6. Know your dogs hiking and mental ability
If you know your dog is aggressive towards bikes, horses, people, etc., try to avoid shared and crowded trails, the less stress on your pup the better.
7. Frequent Rest & Water Breaks
This is an obvious tip but it is the most important one. Just like we need water breaks and to take a breather, your furry friend needs those breaks too. Don’t be that dog owner who forgets water and makes their dog drink from the dirty creek or pond along the trail.

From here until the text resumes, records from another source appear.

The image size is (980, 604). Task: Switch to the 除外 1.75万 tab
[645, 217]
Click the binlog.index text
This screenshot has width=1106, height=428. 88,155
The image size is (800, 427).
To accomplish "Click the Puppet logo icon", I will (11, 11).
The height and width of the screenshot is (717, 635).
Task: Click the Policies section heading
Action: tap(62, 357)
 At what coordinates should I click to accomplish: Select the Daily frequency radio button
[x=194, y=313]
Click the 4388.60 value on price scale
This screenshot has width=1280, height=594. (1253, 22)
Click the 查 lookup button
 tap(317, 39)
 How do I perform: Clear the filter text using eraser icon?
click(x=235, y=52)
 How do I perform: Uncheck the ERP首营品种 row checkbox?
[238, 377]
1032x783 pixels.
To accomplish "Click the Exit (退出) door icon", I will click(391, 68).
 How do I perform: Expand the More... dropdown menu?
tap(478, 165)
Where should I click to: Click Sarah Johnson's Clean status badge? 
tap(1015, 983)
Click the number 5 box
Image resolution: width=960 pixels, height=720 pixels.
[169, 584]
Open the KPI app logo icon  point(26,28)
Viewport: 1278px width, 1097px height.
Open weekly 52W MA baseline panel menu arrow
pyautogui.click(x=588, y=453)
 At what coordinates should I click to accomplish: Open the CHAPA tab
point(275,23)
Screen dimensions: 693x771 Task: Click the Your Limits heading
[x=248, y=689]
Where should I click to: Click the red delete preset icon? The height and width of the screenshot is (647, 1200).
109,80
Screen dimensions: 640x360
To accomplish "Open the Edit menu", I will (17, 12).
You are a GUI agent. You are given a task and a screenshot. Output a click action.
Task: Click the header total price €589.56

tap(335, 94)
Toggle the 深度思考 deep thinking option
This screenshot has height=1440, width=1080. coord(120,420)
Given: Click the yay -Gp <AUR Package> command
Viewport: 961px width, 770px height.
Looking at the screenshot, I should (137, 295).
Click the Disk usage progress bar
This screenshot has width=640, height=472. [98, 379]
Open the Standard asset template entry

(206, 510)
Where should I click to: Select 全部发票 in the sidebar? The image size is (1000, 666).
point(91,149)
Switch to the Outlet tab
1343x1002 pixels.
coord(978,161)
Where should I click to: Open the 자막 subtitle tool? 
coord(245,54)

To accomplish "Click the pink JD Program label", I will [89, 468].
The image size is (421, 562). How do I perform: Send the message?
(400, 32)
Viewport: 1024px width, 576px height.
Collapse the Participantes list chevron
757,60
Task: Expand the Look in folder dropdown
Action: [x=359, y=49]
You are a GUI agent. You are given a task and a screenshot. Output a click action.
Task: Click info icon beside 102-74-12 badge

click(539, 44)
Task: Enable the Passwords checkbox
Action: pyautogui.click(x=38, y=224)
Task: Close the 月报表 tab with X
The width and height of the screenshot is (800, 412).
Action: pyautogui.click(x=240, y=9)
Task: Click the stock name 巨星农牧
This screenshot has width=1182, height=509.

8. Flea & Tick prevention for dogs
Flea & Tick Prevention is a MUST, your pet is most likely already on an either a flea and tick supplement, or have the Seresto Collar. But if you’re looking for even more protection for your pet, make them a bug spray! Don’t use the horrible kind that you spray on yourself, i’ll give you a natural recipe for dog bug spray using essential oils. You can either spray this on their feet and legs before the hike, or spray a lot on their collar and let it soak for a few minutes before the hike.
In a spray bottle, add the following Essential Oils…
1 tsp of witch hazel 3 drops - Purification 3 drops - Eucalyptus 1 drop - Lemon grass 2 drops - Peppermint 2 drops - Pine
After The Hike – Dog Hiking Tips
9. Check for Ticks
Even though you’re using tick prevention, sometimes a tick or two will still end up crawling on your dog and its usually always the deer ticks. So just double check your pup when your done hiking to make sure he doesn’t have any on him. The photo below shows the most common places ticks like to hide.
10. Let Them Rest
After a long day of hiking, let your dog rest. Don’t try to do 2 hikes in a day or go for another walk later in the day. Unless your dog is super active then go for it, like I said before. You know your dog best, so just don’t push them.